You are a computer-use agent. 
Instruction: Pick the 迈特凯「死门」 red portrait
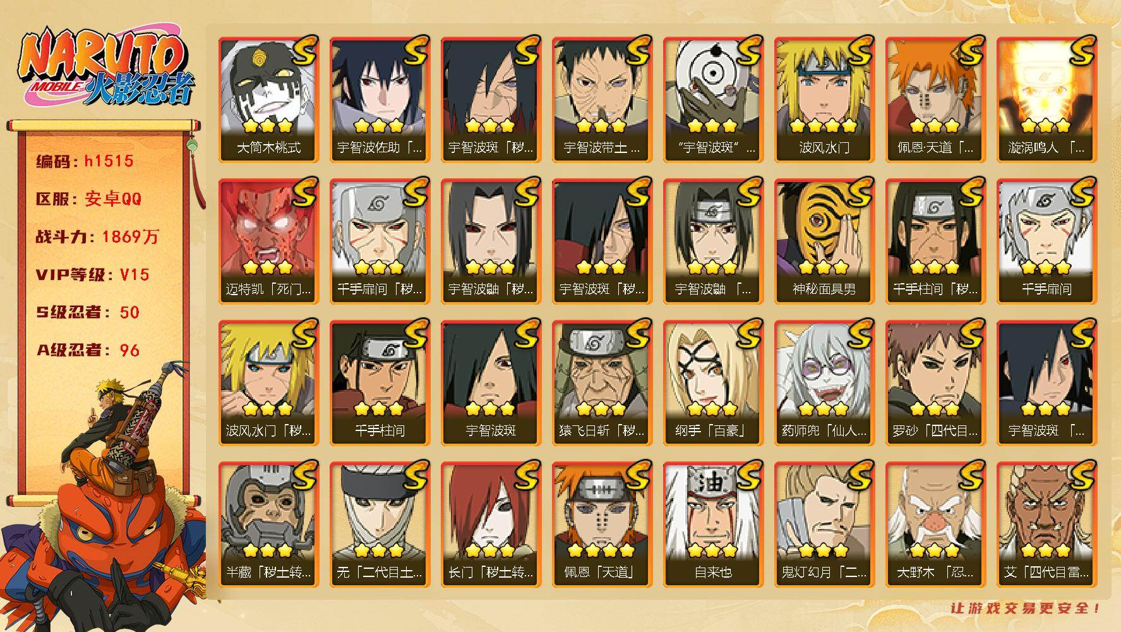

---

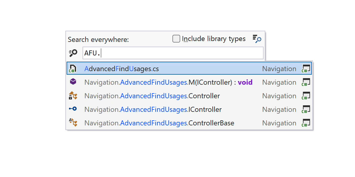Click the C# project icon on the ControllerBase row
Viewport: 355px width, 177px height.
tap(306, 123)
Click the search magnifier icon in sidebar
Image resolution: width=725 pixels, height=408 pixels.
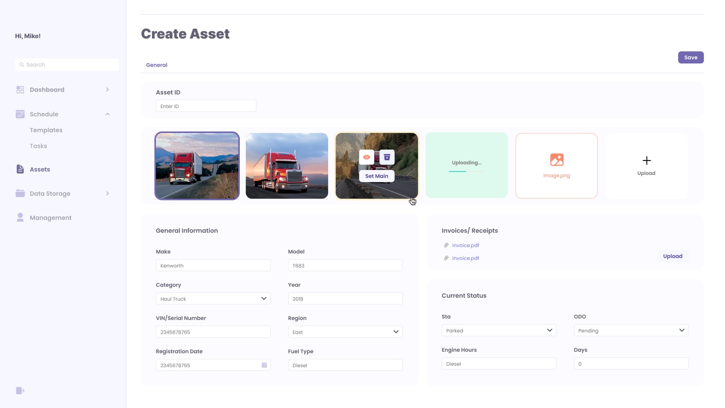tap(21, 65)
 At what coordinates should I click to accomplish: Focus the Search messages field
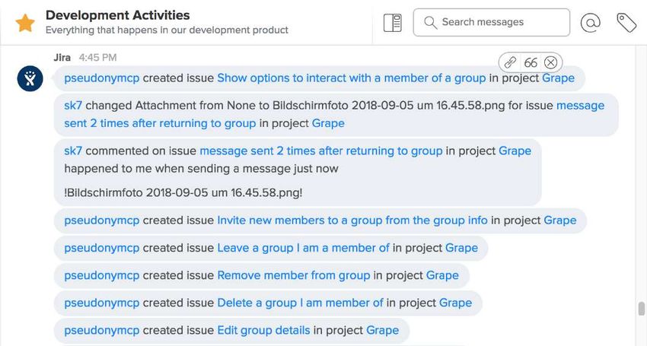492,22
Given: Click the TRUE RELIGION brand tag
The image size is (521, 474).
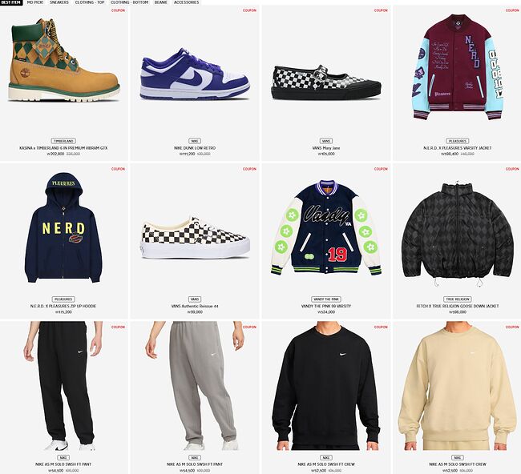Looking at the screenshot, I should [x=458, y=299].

* * *

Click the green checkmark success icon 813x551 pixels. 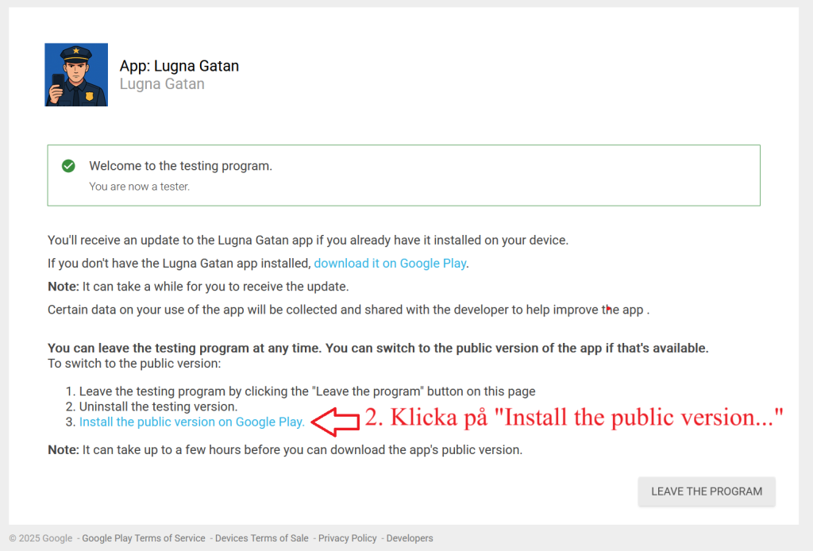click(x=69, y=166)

### Task objective:
Out of the material above, output word for word the line with "You are a computer-use agent.", the line with "Instruction: Pick the 迈特凯「死门」 red portrait", and all lines between them, with nothing else.

### Expected answer:
You are a computer-use agent. 
Instruction: Pick the 迈特凯「死门」 red portrait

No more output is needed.